他身上的压迫感散了不少,温温柔柔地在郁谨身上试探:“哪受伤了?让我看看。”
郁谨也松了口气,懒洋洋地靠在他怀里,任他在自己伤口上摸,仗着观众看不见又听不清,偷偷跟他咬耳朵。
丁鹤看着他异常活跃的反常状态,在他后背轻轻拍了一下:“是你受伤还是我受伤?需要你安慰我吗?”
郁谨身上的伤不重,多数都是小伤口,看起来面积有点大,也就按到的时候会疼。
对于他来说,这确实不算什么——其实对他来说,死都没什么可怕的。
不过他觉得丁鹤会很担心。毕竟两个人视角里来看这件事,肯定会有不同的感觉。
所以他很努力地想把丁鹤安抚下来。
这是他安抚丁鹤的一贯方法。
“我不会死。”他轻轻吐出几个字,意外的有一种斩钉截铁的感觉。
“不会死不等于可以不在乎。”丁鹤按着他的后脑勺跟他接了个吻,“下次这种事我跟着你。”
两个人分开之后,郁谨习惯性地趴在他肩头听他指挥上面的人,突然反应过来,有点无措地掐了一下他的手背,压低声音:“他们可能会听见。”
丁鹤好笑地看了他一眼:“听见什么?你受伤太重哼哼唧唧的声音?”
郁谨:“……你以为其他人都是傻子吗?”
“无所谓,早晚是要知道的。”丁鹤漫不经心地道,“那一天也快到了。”
郁谨看着弹幕上飘过的内容,不得不承认,在丁鹤面前,其他人真的可能会自动变成傻子。
丁鹤让上面的人扔了点东西进来,垫成一个小阶梯的样子,好让他们上去。
霍初安已经在上面哭天抢地好半天了,看到郁谨上来差点就要冲上来,被丁鹤礼貌地挡了回去。

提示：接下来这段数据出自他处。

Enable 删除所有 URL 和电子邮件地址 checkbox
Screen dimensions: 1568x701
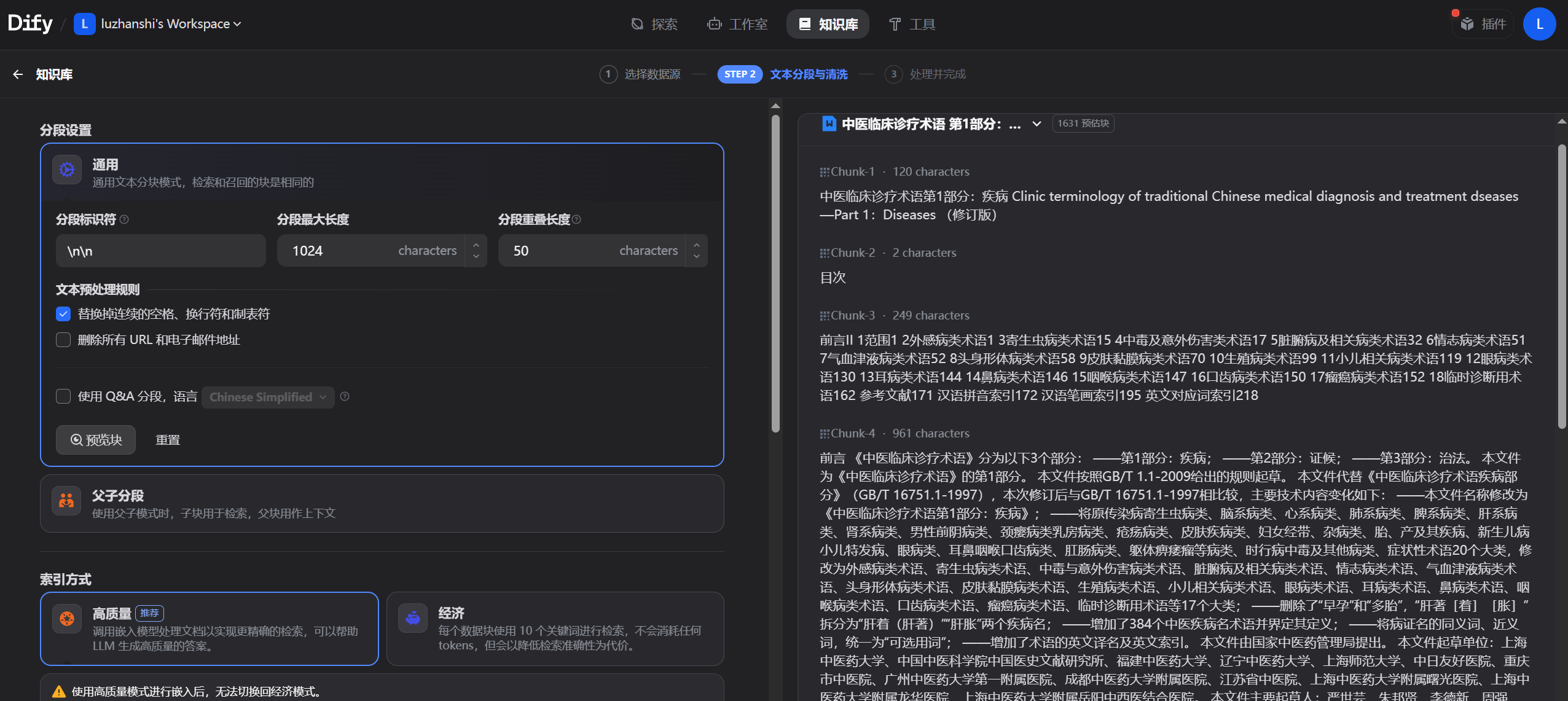[63, 340]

关于那个画中的怪物,郁谨其实还是更倾向于让他活下来,以后还能利用。
反正有丁鹤在,这种东西一定会言听计从。
丁鹤淡淡道:“他死了。”
郁谨沉默片刻:“他还有用。”
“应该还没死绝。”丁鹤低头,从地面的空隙看着底下痛苦挣扎的怪物。
他说话的时候,正在自残的怪物突然停止了动作,虔诚的跪趴在地面,像是在跪拜自己的信仰。
“我希望他以后真的能发挥自己的作用。”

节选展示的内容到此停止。